↓

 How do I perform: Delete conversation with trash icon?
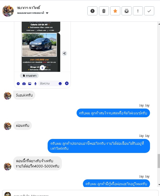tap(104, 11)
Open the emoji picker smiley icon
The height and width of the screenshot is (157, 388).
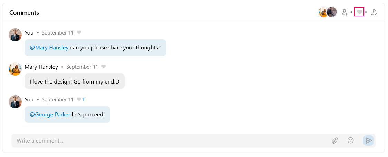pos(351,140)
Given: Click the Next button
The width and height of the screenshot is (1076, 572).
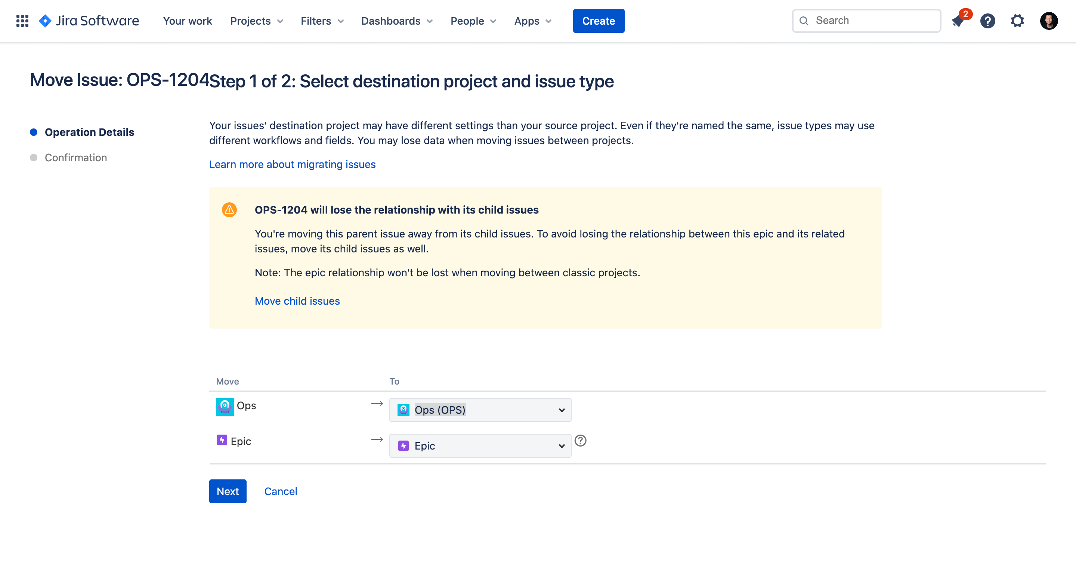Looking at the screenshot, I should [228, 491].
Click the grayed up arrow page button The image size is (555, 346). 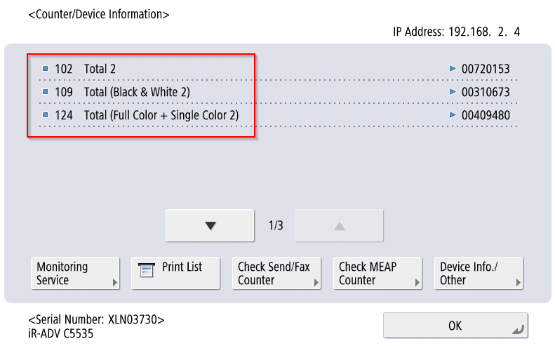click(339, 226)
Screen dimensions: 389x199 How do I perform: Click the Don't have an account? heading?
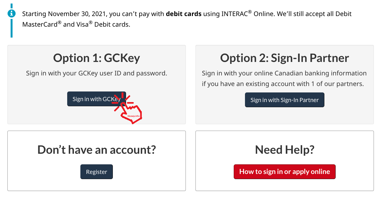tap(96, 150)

↑
↓

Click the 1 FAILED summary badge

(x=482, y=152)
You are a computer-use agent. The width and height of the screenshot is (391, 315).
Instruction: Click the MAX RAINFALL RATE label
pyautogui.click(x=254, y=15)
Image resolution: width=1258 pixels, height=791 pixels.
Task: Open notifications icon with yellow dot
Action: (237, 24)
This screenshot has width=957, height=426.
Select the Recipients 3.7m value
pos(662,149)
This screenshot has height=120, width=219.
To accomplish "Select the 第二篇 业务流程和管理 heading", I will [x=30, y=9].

↑

Every line with the word "This" in it should be copied from the listing above.

This screenshot has width=957, height=426.
This screenshot has height=120, width=219.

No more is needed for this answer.